● PROBLEM DESCRIPTION
Starting at the line that contains "Open the System restart page", write out every line to the end of the records below exactly, and leave out the pictures.

● GIVEN DATA
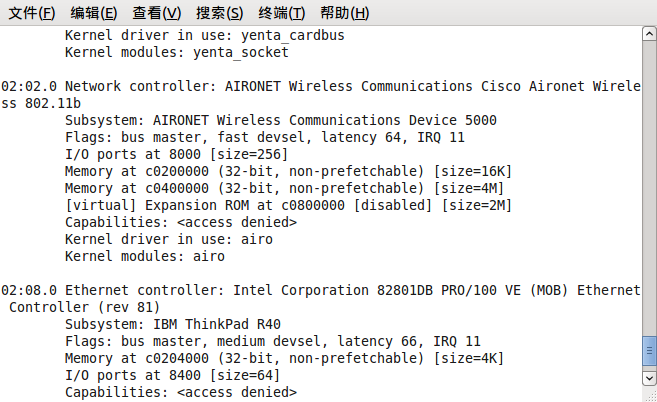Viewport: 657px width, 402px height.
Task: Click the window resize grip corner
Action: tap(651, 395)
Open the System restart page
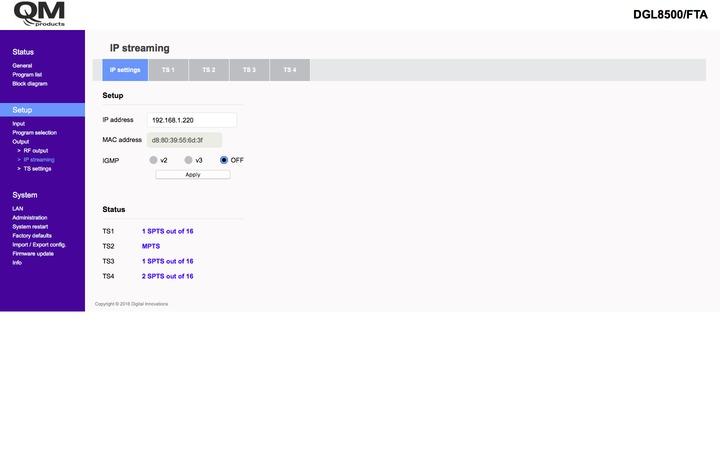Image resolution: width=720 pixels, height=450 pixels. (30, 227)
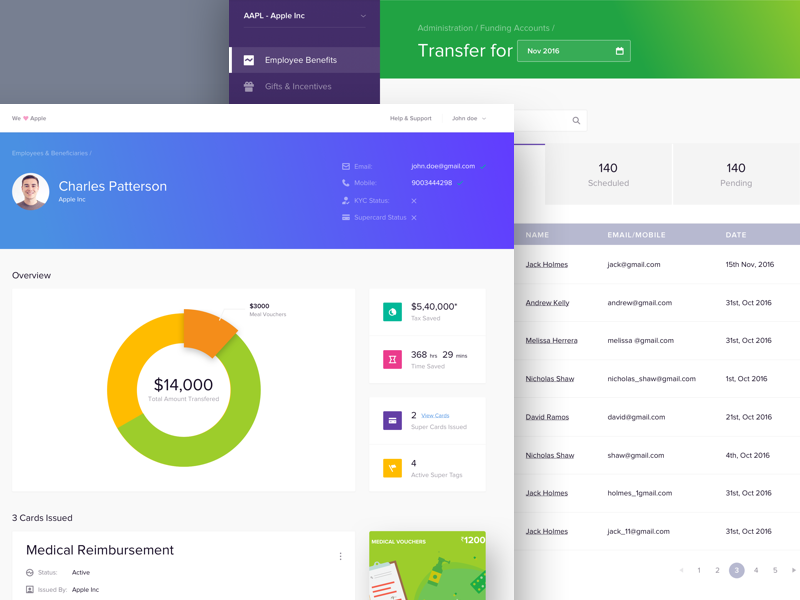
Task: Open Jack Holmes name link
Action: click(546, 265)
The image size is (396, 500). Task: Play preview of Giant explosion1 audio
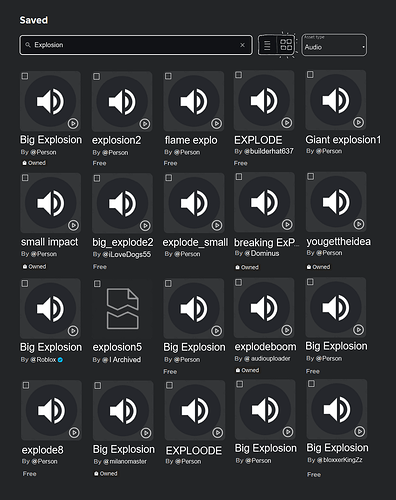click(x=358, y=122)
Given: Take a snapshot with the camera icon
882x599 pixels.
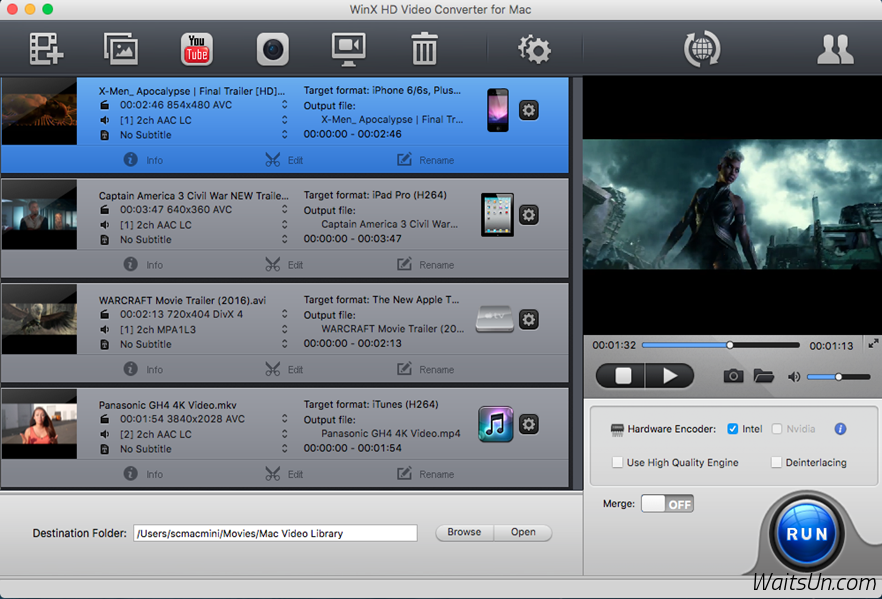Looking at the screenshot, I should (x=734, y=375).
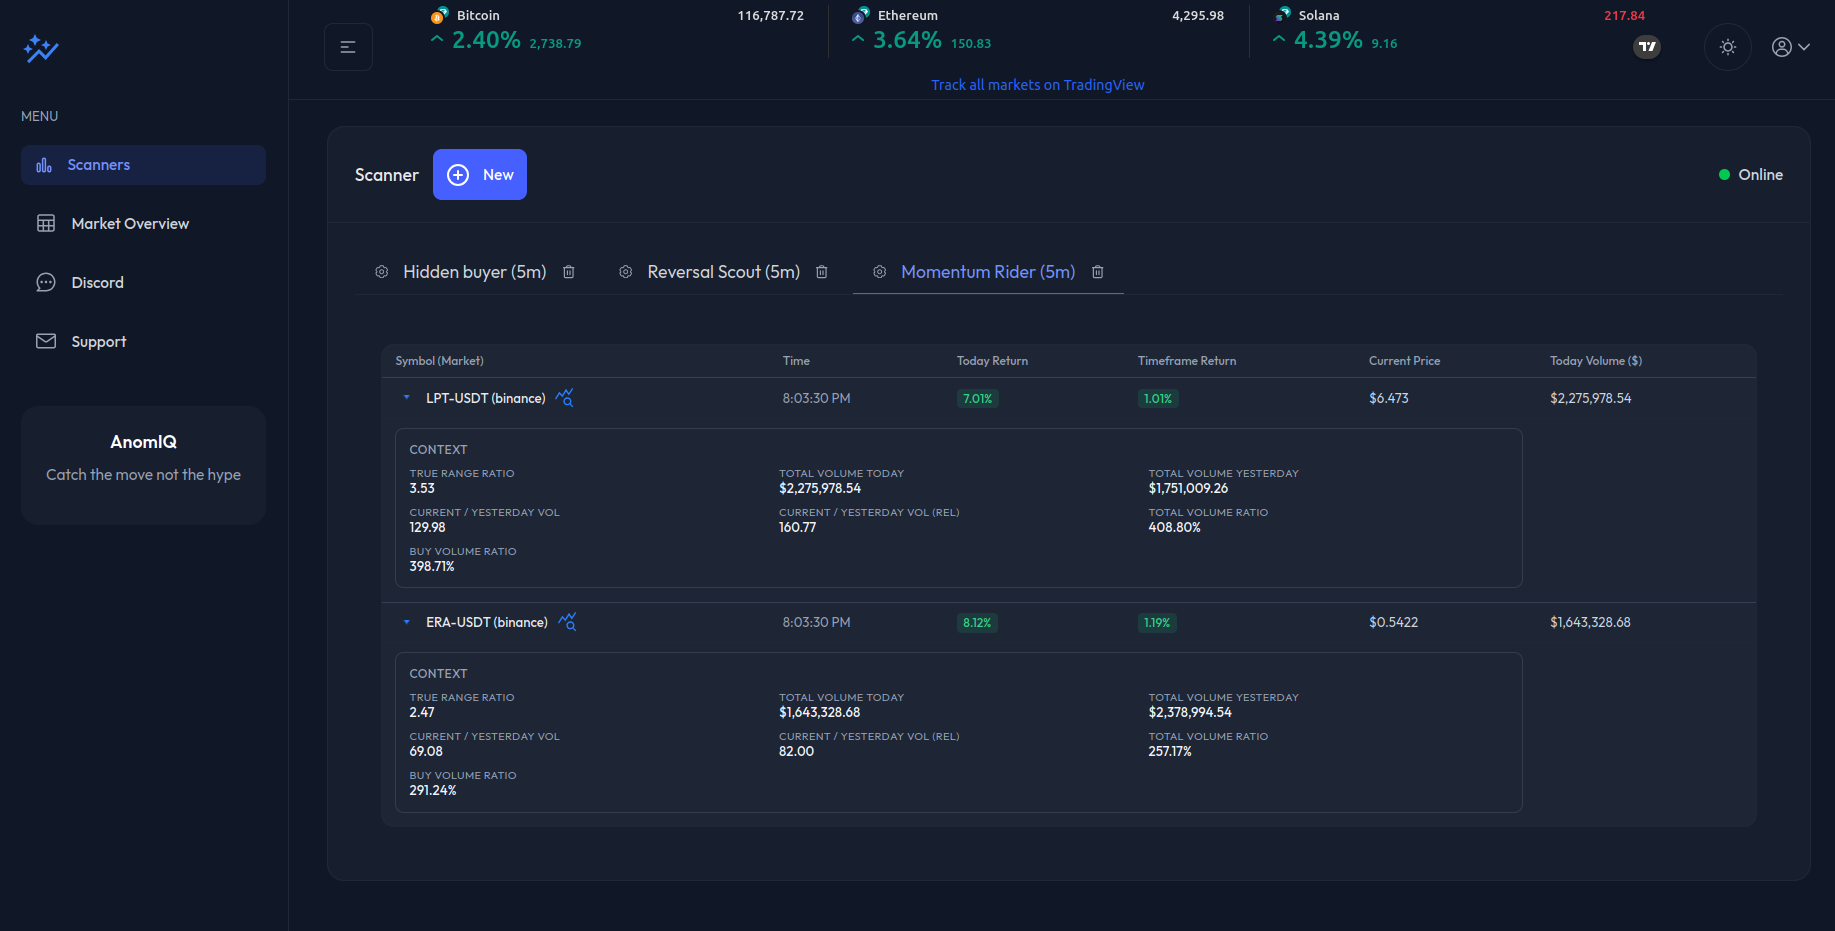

● EXERCISE RESPONSE
Open the System restart page
Image resolution: width=720 pixels, height=450 pixels. (30, 227)
Task: Open Jack Holmes name link
Action: click(546, 265)
The image size is (396, 500). Task: Play preview of Giant explosion1 audio
click(x=358, y=122)
Given: Take a snapshot with the camera icon
882x599 pixels.
Looking at the screenshot, I should (x=734, y=375).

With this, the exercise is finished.